Begin at the top of the listing below. Write each line out exactly, ending with the line that holds "Click the blank".

<<<<

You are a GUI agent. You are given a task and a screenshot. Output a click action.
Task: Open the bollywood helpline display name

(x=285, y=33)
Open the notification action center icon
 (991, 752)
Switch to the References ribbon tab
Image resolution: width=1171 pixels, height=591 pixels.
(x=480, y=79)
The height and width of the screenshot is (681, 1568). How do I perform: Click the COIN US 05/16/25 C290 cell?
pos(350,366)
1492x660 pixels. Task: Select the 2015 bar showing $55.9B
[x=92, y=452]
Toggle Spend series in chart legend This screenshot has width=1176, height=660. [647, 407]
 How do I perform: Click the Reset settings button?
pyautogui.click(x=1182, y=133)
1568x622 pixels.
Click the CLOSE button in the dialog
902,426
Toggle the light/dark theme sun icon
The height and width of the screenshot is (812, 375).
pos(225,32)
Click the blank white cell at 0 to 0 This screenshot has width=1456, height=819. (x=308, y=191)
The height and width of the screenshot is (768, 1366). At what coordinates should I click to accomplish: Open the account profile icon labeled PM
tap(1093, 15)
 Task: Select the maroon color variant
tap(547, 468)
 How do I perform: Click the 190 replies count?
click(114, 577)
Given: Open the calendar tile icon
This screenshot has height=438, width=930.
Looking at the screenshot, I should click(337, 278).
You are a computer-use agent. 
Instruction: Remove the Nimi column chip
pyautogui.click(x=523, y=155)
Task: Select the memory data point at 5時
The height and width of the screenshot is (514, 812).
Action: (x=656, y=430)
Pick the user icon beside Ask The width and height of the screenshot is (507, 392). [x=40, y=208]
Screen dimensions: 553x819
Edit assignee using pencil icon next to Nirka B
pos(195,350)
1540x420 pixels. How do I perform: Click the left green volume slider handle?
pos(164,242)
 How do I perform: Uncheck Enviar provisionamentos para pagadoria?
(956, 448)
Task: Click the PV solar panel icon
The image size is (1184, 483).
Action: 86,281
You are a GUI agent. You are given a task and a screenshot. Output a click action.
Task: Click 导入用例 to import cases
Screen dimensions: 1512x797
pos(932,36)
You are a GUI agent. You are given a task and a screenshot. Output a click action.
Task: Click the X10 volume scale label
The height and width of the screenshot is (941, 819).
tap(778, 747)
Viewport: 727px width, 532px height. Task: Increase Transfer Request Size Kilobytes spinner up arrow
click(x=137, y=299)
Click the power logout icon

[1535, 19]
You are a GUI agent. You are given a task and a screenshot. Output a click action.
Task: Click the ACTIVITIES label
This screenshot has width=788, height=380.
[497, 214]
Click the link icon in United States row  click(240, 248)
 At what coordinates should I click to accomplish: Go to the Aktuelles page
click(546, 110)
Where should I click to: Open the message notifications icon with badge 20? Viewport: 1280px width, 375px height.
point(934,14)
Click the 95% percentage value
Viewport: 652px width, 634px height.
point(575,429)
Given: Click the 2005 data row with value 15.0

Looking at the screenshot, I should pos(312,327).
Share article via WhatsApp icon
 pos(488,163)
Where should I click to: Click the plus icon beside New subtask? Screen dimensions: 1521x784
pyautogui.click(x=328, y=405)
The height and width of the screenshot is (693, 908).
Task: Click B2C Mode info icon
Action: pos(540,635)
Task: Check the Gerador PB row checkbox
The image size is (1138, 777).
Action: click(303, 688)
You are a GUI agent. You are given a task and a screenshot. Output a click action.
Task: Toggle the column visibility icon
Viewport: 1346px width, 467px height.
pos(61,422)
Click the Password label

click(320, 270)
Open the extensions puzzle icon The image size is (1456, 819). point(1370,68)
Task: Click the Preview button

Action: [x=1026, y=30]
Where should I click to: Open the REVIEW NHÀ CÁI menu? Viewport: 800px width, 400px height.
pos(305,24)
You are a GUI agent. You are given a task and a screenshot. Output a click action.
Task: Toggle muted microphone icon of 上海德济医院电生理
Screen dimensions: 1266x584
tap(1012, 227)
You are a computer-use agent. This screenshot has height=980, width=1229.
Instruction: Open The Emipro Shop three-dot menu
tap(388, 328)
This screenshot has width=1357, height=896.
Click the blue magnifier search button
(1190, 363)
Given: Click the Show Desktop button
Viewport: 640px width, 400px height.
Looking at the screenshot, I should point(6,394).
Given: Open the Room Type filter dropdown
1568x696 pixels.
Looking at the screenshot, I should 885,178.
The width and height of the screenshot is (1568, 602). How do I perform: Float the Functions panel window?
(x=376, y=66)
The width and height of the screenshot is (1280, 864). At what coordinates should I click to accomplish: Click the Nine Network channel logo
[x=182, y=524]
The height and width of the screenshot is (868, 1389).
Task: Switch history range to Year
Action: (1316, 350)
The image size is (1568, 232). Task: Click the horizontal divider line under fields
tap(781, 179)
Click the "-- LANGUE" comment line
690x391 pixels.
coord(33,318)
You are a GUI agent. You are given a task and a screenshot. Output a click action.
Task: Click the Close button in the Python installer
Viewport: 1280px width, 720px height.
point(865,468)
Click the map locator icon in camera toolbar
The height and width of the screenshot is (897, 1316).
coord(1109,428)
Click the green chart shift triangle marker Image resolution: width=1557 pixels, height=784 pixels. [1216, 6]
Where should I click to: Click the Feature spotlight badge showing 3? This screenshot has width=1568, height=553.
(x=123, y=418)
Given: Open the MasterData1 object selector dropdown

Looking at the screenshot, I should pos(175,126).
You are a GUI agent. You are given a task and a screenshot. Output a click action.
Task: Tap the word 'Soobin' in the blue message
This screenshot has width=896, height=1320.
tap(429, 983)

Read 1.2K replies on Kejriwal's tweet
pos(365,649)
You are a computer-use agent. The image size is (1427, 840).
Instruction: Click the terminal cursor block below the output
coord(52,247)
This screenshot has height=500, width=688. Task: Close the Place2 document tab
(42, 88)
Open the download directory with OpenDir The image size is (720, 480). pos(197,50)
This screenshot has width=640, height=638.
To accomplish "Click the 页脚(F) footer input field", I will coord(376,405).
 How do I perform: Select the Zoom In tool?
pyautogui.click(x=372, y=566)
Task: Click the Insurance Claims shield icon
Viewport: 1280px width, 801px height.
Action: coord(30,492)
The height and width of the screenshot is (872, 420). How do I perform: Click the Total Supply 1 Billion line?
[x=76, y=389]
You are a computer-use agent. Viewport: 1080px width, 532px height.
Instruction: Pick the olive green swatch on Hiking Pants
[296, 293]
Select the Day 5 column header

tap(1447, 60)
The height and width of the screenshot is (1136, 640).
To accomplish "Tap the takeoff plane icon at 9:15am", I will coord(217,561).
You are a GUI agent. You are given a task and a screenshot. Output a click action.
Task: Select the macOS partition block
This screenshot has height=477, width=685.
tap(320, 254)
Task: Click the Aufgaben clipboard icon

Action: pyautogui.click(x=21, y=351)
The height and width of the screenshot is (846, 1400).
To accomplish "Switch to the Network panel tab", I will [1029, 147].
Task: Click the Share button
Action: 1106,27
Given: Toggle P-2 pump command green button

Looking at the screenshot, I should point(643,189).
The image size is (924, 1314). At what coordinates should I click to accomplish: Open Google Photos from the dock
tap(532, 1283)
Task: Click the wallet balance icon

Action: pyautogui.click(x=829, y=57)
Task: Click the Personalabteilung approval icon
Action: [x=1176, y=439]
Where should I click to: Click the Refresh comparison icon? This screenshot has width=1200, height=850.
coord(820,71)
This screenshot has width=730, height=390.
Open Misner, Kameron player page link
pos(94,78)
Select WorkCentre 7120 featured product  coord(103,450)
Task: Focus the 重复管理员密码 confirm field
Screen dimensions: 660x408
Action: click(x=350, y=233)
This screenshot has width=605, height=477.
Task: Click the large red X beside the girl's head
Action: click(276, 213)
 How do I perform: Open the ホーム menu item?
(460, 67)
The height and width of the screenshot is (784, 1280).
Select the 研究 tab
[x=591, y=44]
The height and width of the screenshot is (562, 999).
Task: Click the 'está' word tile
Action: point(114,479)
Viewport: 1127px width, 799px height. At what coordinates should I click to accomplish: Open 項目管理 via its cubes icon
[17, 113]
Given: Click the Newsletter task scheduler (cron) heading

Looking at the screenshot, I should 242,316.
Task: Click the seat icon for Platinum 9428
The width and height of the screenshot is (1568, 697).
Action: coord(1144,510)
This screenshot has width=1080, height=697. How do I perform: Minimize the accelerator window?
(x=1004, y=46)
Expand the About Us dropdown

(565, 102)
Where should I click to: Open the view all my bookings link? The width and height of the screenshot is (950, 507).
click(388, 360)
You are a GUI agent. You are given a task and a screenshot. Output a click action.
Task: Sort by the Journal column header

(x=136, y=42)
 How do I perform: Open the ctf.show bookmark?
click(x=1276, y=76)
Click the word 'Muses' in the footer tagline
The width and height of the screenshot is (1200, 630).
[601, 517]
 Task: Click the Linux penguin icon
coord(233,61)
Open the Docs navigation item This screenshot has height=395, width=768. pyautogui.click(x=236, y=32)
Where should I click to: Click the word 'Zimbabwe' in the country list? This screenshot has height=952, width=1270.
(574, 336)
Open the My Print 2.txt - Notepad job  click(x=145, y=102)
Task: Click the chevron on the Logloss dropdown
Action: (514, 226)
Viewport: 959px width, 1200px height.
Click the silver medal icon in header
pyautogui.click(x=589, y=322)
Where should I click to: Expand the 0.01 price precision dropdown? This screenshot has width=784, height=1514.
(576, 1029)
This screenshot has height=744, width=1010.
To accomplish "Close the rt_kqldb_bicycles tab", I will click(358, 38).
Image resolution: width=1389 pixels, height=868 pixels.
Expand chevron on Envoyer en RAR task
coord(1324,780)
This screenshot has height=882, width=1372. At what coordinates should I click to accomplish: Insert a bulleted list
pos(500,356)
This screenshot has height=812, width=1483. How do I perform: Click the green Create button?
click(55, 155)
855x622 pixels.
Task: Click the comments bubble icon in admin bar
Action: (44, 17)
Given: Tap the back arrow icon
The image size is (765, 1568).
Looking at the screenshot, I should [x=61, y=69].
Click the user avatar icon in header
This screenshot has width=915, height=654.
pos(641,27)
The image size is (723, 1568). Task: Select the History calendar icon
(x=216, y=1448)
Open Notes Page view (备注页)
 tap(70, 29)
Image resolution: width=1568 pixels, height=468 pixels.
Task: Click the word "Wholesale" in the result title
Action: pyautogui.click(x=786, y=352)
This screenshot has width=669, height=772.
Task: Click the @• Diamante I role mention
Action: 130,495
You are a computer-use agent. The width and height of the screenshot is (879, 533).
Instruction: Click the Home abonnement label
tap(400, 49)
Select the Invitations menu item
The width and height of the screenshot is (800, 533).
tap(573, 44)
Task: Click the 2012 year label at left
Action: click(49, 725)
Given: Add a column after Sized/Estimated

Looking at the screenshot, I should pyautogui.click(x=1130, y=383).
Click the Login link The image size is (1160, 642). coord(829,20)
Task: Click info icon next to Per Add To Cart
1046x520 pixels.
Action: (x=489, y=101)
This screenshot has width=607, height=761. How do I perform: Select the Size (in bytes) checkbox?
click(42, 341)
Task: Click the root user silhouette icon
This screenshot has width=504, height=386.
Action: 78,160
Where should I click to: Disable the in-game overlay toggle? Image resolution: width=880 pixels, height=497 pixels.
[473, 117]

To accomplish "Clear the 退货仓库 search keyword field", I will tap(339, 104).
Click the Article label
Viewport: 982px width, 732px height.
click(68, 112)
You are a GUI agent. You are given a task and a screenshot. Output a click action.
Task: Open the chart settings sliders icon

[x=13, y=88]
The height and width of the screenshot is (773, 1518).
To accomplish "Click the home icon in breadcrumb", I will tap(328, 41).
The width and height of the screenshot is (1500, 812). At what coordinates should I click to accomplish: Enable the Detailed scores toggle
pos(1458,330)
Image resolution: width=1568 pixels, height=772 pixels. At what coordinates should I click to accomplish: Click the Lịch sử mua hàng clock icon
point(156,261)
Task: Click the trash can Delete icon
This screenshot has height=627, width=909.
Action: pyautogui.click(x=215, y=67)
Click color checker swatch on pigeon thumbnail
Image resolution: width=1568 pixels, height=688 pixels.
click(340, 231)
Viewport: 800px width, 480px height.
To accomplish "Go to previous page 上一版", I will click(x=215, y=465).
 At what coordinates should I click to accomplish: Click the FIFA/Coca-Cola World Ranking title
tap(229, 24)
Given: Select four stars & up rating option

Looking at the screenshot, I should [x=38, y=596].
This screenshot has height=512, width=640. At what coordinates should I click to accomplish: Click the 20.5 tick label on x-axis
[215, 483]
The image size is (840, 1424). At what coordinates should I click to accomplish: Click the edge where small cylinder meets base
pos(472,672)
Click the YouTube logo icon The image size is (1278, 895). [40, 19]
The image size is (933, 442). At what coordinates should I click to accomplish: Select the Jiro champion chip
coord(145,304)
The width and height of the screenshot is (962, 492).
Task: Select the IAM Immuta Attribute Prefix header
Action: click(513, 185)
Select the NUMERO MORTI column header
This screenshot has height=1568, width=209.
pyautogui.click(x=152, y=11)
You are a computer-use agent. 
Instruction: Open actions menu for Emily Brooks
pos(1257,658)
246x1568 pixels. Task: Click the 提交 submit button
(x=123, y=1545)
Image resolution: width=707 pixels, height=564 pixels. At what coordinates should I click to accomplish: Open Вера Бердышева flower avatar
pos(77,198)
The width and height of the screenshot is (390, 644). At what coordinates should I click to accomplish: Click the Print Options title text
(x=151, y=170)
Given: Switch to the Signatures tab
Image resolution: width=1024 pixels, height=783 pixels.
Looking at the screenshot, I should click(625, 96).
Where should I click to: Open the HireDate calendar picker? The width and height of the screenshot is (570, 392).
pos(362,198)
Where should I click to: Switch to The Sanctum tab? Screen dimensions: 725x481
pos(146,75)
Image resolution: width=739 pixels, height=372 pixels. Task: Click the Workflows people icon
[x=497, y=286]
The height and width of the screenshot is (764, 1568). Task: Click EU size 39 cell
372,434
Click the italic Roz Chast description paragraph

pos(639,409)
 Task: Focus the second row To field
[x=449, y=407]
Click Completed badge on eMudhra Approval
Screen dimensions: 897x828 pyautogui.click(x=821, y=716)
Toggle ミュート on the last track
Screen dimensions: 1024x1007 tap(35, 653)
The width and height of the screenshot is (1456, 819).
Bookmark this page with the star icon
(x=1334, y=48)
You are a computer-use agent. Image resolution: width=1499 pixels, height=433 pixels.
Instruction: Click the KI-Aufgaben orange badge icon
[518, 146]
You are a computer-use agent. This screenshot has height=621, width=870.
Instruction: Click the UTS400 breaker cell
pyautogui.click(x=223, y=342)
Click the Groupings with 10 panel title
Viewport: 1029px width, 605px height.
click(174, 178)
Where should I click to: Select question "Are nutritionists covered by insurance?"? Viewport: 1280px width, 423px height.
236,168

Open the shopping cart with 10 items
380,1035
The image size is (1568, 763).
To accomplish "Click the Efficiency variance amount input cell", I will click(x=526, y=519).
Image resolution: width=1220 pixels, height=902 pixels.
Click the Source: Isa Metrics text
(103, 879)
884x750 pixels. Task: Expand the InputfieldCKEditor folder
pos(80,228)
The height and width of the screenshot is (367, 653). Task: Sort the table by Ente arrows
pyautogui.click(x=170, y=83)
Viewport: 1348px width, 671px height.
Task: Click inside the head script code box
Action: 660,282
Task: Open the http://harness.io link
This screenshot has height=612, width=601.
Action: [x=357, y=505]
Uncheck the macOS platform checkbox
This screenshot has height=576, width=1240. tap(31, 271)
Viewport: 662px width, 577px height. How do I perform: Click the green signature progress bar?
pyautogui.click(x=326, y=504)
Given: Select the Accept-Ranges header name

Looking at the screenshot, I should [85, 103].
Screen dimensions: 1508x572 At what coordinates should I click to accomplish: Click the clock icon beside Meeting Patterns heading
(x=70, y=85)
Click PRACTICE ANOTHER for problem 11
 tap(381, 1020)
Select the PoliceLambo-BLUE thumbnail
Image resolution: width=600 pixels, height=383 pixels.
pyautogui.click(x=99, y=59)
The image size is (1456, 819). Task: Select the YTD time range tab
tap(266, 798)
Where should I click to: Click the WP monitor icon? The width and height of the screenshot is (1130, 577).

>>>>

Written response >>
You are a GUI agent. You are given a task and a screenshot. Output a click action.
Task: Open the bollywood helpline display name

(x=285, y=33)
Open the notification action center icon
 (991, 752)
Switch to the References ribbon tab
Image resolution: width=1171 pixels, height=591 pixels.
(x=480, y=79)
The height and width of the screenshot is (681, 1568). How do I perform: Click the COIN US 05/16/25 C290 cell?
pos(350,366)
1492x660 pixels. Task: Select the 2015 bar showing $55.9B
[x=92, y=452]
Toggle Spend series in chart legend This screenshot has width=1176, height=660. [647, 407]
 How do I perform: Click the Reset settings button?
pyautogui.click(x=1182, y=133)
1568x622 pixels.
Click the CLOSE button in the dialog
902,426
Toggle the light/dark theme sun icon
The height and width of the screenshot is (812, 375).
pos(225,32)
Click the blank white cell at 0 to 0 This screenshot has width=1456, height=819. (x=308, y=191)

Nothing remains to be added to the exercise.